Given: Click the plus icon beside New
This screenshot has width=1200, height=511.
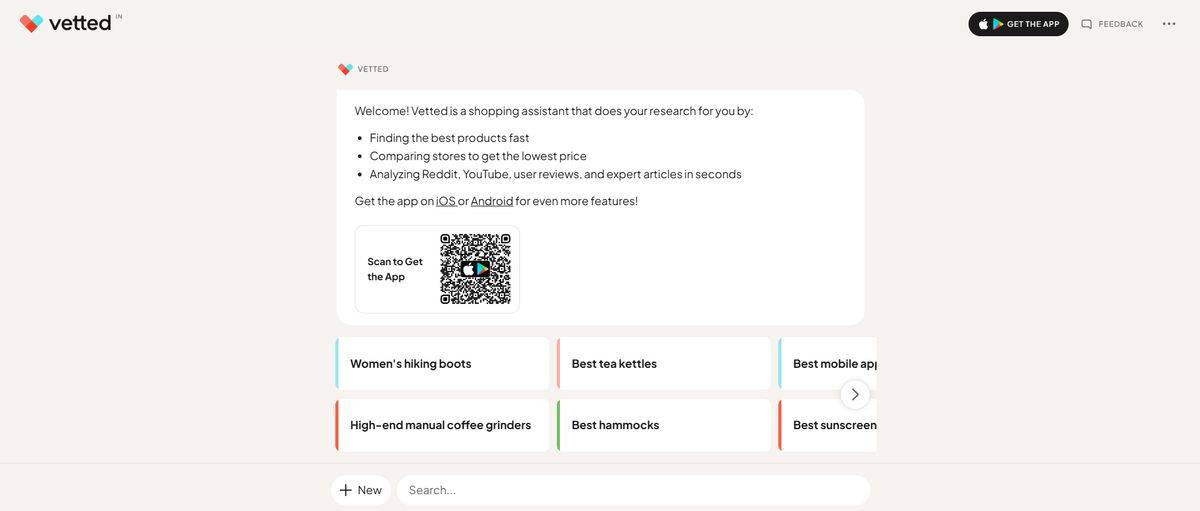Looking at the screenshot, I should 346,490.
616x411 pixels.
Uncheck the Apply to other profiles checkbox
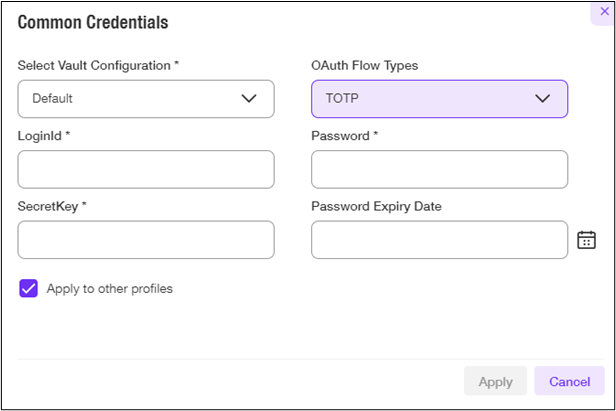click(x=28, y=288)
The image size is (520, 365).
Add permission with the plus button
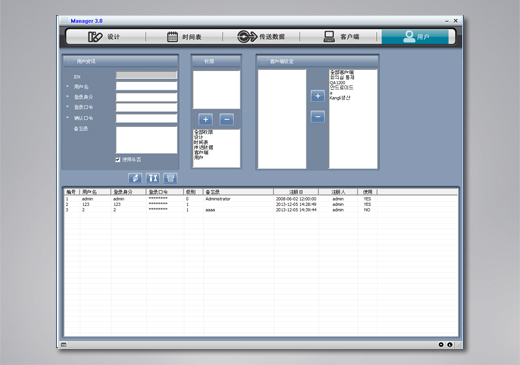(206, 119)
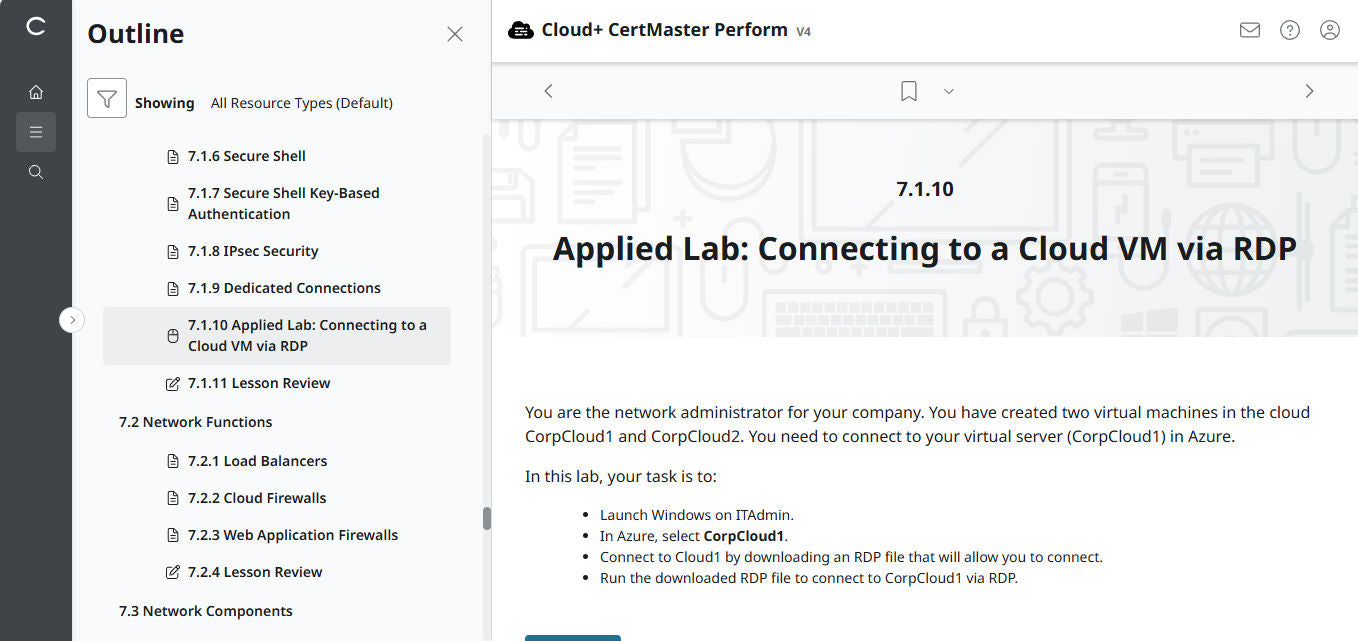Open the user profile icon

pos(1330,30)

About this task: Pictures in the records above should not be copied. Repeat everything else exactly.

Result below:
Given: Click the plus icon beside New
This screenshot has width=1200, height=511.
Looking at the screenshot, I should 346,490.
616x411 pixels.
Uncheck the Apply to other profiles checkbox
click(x=28, y=288)
The image size is (520, 365).
Add permission with the plus button
(206, 119)
Open the user profile icon

pos(1330,30)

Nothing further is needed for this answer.